%%

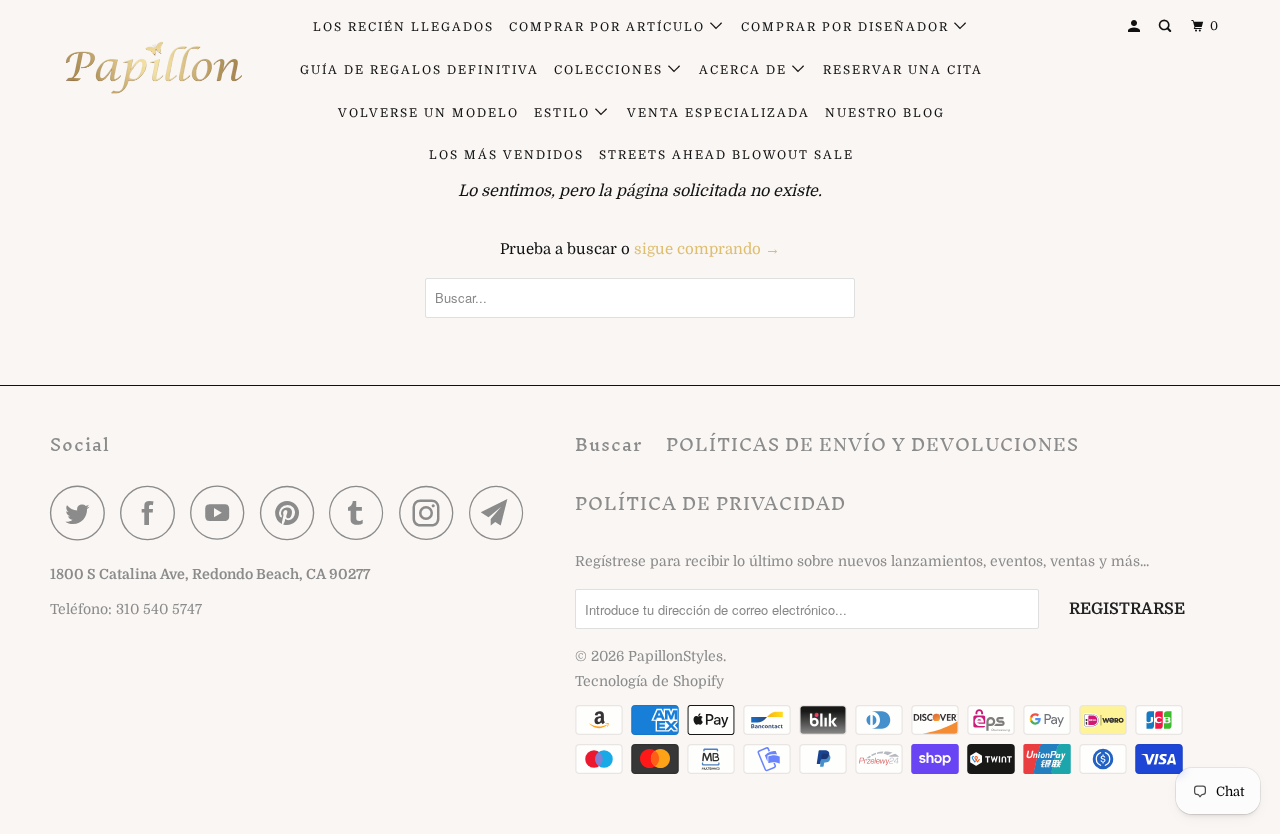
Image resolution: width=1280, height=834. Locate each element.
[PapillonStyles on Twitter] (83, 512)
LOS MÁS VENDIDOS (506, 155)
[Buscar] (1167, 26)
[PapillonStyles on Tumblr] (362, 512)
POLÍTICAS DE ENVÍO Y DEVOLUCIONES (872, 444)
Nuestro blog (885, 113)
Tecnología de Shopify (649, 681)
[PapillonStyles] (152, 68)
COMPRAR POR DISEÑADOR (847, 27)
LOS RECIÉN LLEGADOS (403, 27)
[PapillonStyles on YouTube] (223, 512)
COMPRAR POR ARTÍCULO (609, 27)
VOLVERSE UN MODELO (428, 113)
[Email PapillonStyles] (502, 512)
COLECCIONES (611, 70)
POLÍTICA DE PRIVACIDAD (710, 503)
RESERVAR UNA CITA (903, 70)
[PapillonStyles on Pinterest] (292, 512)
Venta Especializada (718, 113)
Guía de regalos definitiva (419, 70)
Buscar (608, 444)
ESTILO (564, 113)
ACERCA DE (745, 70)
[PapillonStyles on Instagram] (432, 512)
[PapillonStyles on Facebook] (153, 512)
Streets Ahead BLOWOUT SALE (726, 155)
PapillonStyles (675, 656)
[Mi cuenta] (1136, 26)
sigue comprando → (707, 249)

%%

The copy you write must hold every record verbatim and none of the pictures.

Image resolution: width=1280, height=834. Locate each element.
[PapillonStyles on Twitter] (83, 512)
LOS MÁS VENDIDOS (506, 155)
[Buscar] (1167, 26)
[PapillonStyles on Tumblr] (362, 512)
POLÍTICAS DE ENVÍO Y DEVOLUCIONES (872, 444)
Nuestro blog (885, 113)
Tecnología de Shopify (649, 681)
[PapillonStyles] (152, 68)
COMPRAR POR DISEÑADOR (847, 27)
LOS RECIÉN LLEGADOS (403, 27)
[PapillonStyles on YouTube] (223, 512)
COMPRAR POR ARTÍCULO (609, 27)
VOLVERSE UN MODELO (428, 113)
[Email PapillonStyles] (502, 512)
COLECCIONES (611, 70)
POLÍTICA DE PRIVACIDAD (710, 503)
RESERVAR UNA CITA (903, 70)
[PapillonStyles on Pinterest] (292, 512)
Venta Especializada (718, 113)
Guía de regalos definitiva (419, 70)
Buscar (608, 444)
ESTILO (564, 113)
ACERCA DE (745, 70)
[PapillonStyles on Instagram] (432, 512)
[PapillonStyles on Facebook] (153, 512)
Streets Ahead BLOWOUT SALE (726, 155)
PapillonStyles (675, 656)
[Mi cuenta] (1136, 26)
sigue comprando → (707, 249)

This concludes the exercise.